R-Rated Day CareJune 14, 2007
I'm sure many of those reading this have had a similar experience to the one I am about to relate... You're sitting in a theater showing an R-rated movie waiting for the feature to start. In walks a mother or father pushing a stroller. Also with her are two older children, ages around three and five. The movie starts. For a while, everything is okay. Then the baby starts fussing. And the older kids, becoming restless, start wandering around the theater, playing tag in the aisles. Meanwhile, the parent is either breastfeeding (if it’s a mother) or changing the baby in an attempt to quiet it down.
This is based on a real-life experience I had at a multiplex on a Friday afternoon not long ago. Sadly, this sort of thing is becoming increasingly more commonplace. I have seen young kids (under seven) at movies like Grindhouse and Hostel Part II. I'm not one to blame the ills of society on movies or television, but something inside tells me it can't be a good thing for a four year old to be watching a naked women hanging upside down while another naked woman cuts her up with a scythe and bathes in her blood.
I'm not blaming the filmmakers for this. Their job is done when the movie is in the can. I'm blaming parents and movie theaters. And perhaps the MPAA. The policy for an R-rated movie should be adjusted: no one under 17 allowed without parent or guardian (as is currently the case); no one under age ten allowed PERIOD. If the content is adult enough that it warrants an R, there shouldn't be any young children there under any circumstances. Movie theaters are not day care centers.
There are two problems with kids at R-rated movies. The first is the obvious inappropriateness of the experience. I'm pretty open-minded when it comes to exposing children to life experiences, but there's no way I think it's reasonable for someone in his or her single-digit or pre-teen years to experience Hostel Part II. It's not a question of whether this movie should have been rated NC-17 (and I think it should have); it's a question of what kind of parent would bring a three or four or five year old to see it, and how screwed up the rating system is to allow it. Seeing something of this sort may not scar a child for life, but it could certainly cause nightmares and contribute to other problems.

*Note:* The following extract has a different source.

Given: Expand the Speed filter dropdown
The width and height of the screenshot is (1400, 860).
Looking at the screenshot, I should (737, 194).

The other issue is the potential for the kids to disturb other paying customers. Even the best behaved children are going to get restless during a movie, especially if it's not filled with cartoon characters or specifically aimed at those with short attention spans. Any such disturbance, no matter how temporary, is unacceptable. It has also been my experience that parents who bring young children to R-rated movies generally don't have very good control over them, so once they start misbehaving, it's a lost cause to hope they'll be brought back under control. I expect a certain amount of this rowdiness at G, PG, and even PG-13 features, especially when they're designated as "family friendly." But not something that's rated R.

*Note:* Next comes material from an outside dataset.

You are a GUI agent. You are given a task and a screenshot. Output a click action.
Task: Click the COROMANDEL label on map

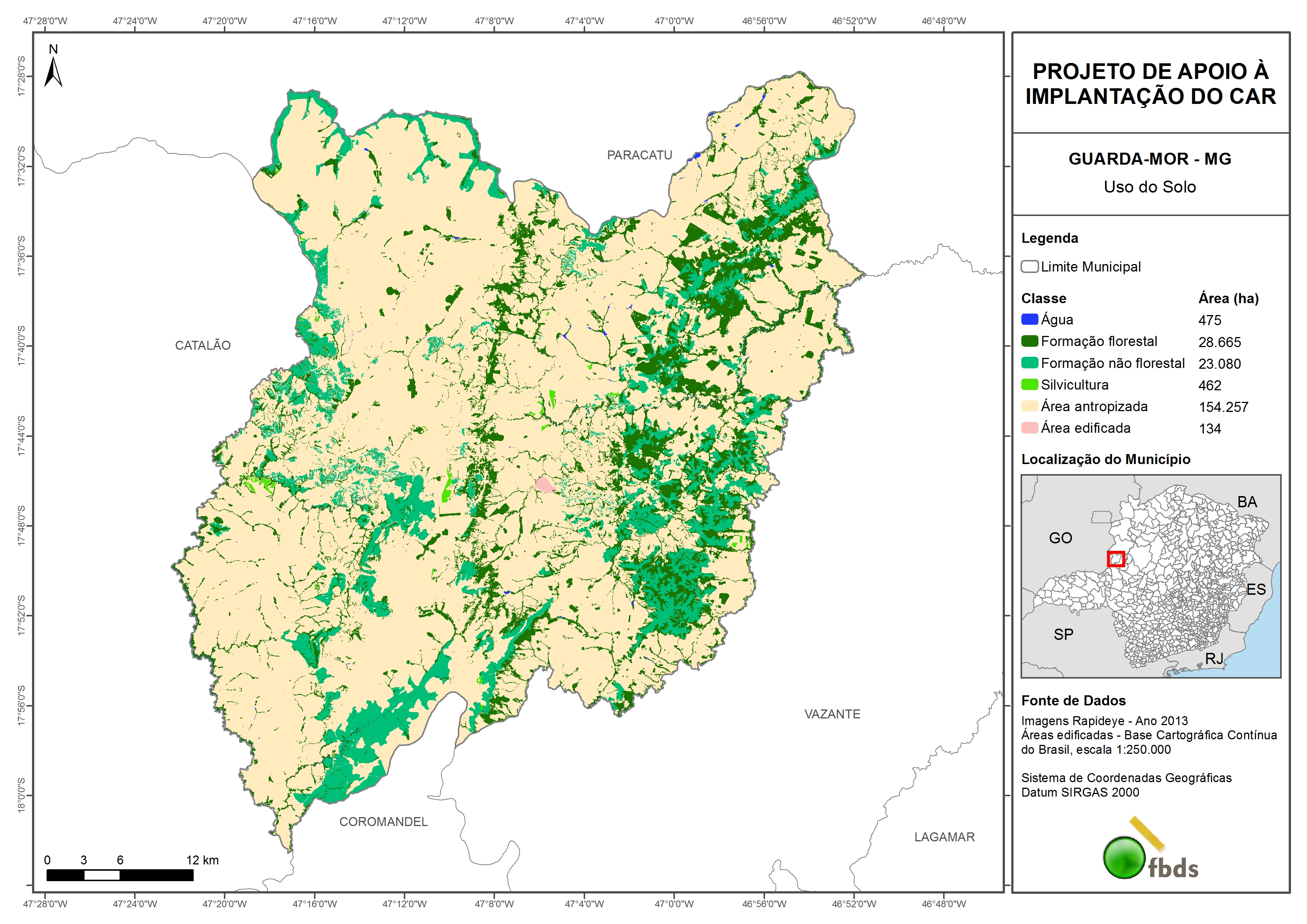coord(383,822)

I won't get into the inappropriateness of bringing an infant to any movie, let alone breastfeeding or changing a diaper in a multiplex auditorium.

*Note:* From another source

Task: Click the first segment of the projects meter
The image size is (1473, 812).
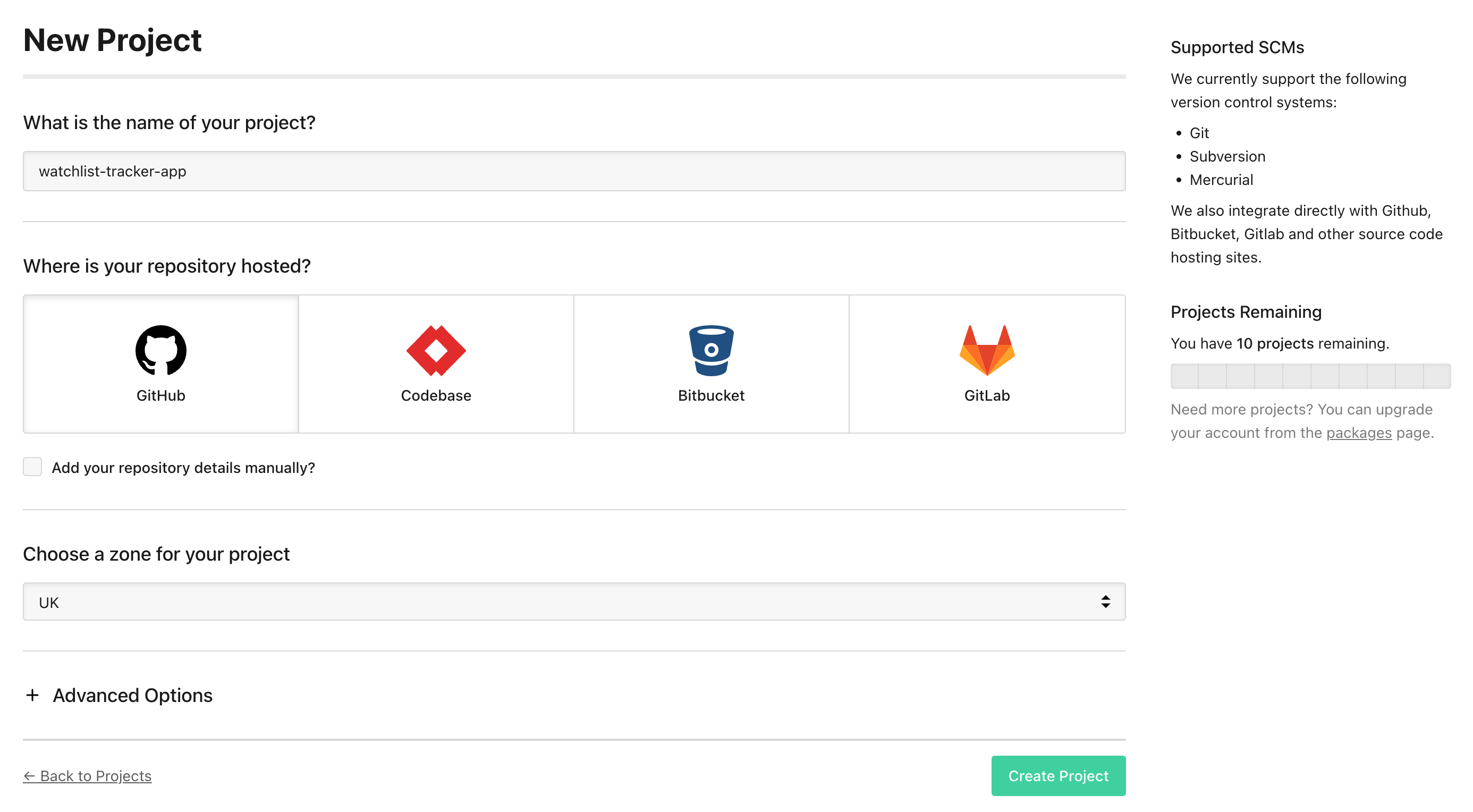Action: (x=1184, y=376)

The most frequent argument given by parents who commit one of these infractions is that they can't get a babysitter. Okay, I can understand that problem. It's hard to find someone trustworthy who can be responsible for your child or children for a few hours. The solution is not to bring those offspring with you to Hostel Part II. It's not to go to the movies in the first place. If you're desperate to see a title and are having babysitter problems, wait for the DVD. It's only four months away.
Sometimes, I don't understand people. Even those who believe their kids should be able to see everything, irrespective of what rating the MPAA anoints it with, should show some courtesy to others in the theater. How selfish and irresponsible have we become as a society? I guess that's just another reason for avoiding multiplexes...
Similar horror stories are more than welcome.